§ Requirement 1: Copy out the listing, from its first line down through the line containing "I want to click on instructor, so", with both ends included.

§ Text extract:
┌──

The output radial efficiency (technical efficiency) of DMU \(({X_o},{Y_o})\) measured with respect to the selected subset of outputs \({\mathrm{O}'}\) is defined as the inverse of the optimal value of the following program (in its statement, for consistency of notation maintained throughout this paper, we change variable \(\psi \) to \(\eta \)):

$$\begin{aligned} \begin{aligned}&{\tilde{\eta }} = \max \ \eta \\&\text {subject to } \left( {{X_o},{Y_o}(\eta )} \right) \in T_{\mathrm{VRS}}^{\mathrm{R}}, \ \eta \ge 0. \end{aligned} \end{aligned}$$
(5)

Assessing the efficiency of DMU \((X_o,Y_o)\) by program (5) is straightforward. This requires replacing the DMU (XY) in conditions (2) by DMU \(\left( {{X_o},{Y_o}(\eta )} \right) \), and maximizing \(\eta \) subject to the resulting conditions (Olesen et al. 2015, 2017).

4.2 The partial cone extension of the R-VRS technology

In this section we consider the partial cone extension of technology \(T_{\mathrm{VRS}}^{\mathrm{R}}\) defined with respect to the selected input and output sets \({\mathrm{I}'}\) and \({\mathrm{O}'}\). This cone extension is useful in exploring the notions of MPSS and scale efficiency in \(T_{\mathrm{VRS}}^{\mathrm{R}}\) undertaken in subsequent sections.

Define the partial cone extension \({C}(\mathrm{I}',\mathrm{O}')\) of technology \(T_{\mathrm{VRS}}^{\mathrm{R}}\) as follows:

$$\begin{aligned} {C}(\mathrm{I}',\mathrm{O}') = \left\{ (X,Y) \in {\mathbb {R}}^{m+s} \mid \exists ({{\tilde{X}}}, {{\tilde{Y}}}) \in T_{\mathrm{VRS}}^{\mathrm{R}}, \alpha \ge 0: (X,Y)= ({{\tilde{X}}} (\alpha ), {{\tilde{Y}}} (\alpha )) \right\} , \end{aligned}$$
(6)

└──

§ Input material:
┌──

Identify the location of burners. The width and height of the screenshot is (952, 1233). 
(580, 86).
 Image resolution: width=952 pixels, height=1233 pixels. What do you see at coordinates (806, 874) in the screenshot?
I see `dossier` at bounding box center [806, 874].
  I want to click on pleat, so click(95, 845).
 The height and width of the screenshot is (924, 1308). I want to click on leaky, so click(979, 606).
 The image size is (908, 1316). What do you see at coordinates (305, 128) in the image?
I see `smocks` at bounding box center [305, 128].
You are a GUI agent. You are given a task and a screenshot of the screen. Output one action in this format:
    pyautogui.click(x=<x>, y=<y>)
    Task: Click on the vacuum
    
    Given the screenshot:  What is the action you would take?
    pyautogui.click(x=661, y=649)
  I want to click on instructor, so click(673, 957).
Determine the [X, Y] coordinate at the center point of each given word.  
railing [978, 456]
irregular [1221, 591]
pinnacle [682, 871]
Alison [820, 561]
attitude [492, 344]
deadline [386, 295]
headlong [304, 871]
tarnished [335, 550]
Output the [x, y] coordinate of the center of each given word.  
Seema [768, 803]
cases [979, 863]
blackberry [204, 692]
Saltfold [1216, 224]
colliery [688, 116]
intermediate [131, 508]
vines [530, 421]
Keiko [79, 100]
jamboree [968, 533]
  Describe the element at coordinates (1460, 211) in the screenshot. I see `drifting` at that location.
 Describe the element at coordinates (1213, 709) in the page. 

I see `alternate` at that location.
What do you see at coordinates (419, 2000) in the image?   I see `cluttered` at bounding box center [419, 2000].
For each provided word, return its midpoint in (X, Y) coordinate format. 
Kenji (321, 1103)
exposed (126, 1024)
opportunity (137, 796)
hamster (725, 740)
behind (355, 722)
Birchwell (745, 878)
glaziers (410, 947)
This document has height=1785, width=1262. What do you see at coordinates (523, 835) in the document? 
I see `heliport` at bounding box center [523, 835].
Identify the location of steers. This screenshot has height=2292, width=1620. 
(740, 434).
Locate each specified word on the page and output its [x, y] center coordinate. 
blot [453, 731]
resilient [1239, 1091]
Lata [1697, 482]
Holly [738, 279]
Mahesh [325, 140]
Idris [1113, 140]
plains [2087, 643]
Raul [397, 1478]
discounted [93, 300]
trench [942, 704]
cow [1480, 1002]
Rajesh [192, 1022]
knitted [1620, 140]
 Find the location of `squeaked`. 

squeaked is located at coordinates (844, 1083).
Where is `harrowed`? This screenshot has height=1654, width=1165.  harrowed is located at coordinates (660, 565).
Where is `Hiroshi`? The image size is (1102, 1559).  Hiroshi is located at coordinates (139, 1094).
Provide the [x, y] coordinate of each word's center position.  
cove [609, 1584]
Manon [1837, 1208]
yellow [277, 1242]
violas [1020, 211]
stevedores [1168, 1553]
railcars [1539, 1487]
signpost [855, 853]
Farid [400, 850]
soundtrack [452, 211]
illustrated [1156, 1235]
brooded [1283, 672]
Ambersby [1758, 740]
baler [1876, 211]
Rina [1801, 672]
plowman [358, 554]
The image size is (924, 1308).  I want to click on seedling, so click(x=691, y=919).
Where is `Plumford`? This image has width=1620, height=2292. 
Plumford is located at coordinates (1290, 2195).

└──

§ Requirement 2: In the excerpt on output efficiency, which variable is changed to η in the statement of the program?

§ Task answer 1:
Identify the location of burners. The width and height of the screenshot is (952, 1233). 
(580, 86).
 Image resolution: width=952 pixels, height=1233 pixels. What do you see at coordinates (806, 874) in the screenshot?
I see `dossier` at bounding box center [806, 874].
  I want to click on pleat, so click(95, 845).
 The height and width of the screenshot is (924, 1308). I want to click on leaky, so click(979, 606).
 The image size is (908, 1316). What do you see at coordinates (305, 128) in the image?
I see `smocks` at bounding box center [305, 128].
You are a GUI agent. You are given a task and a screenshot of the screen. Output one action in this format:
    pyautogui.click(x=<x>, y=<y>)
    Task: Click on the vacuum
    
    Given the screenshot:  What is the action you would take?
    pyautogui.click(x=661, y=649)
  I want to click on instructor, so click(673, 957).

§ Task answer 2: The variable ψ is changed to η.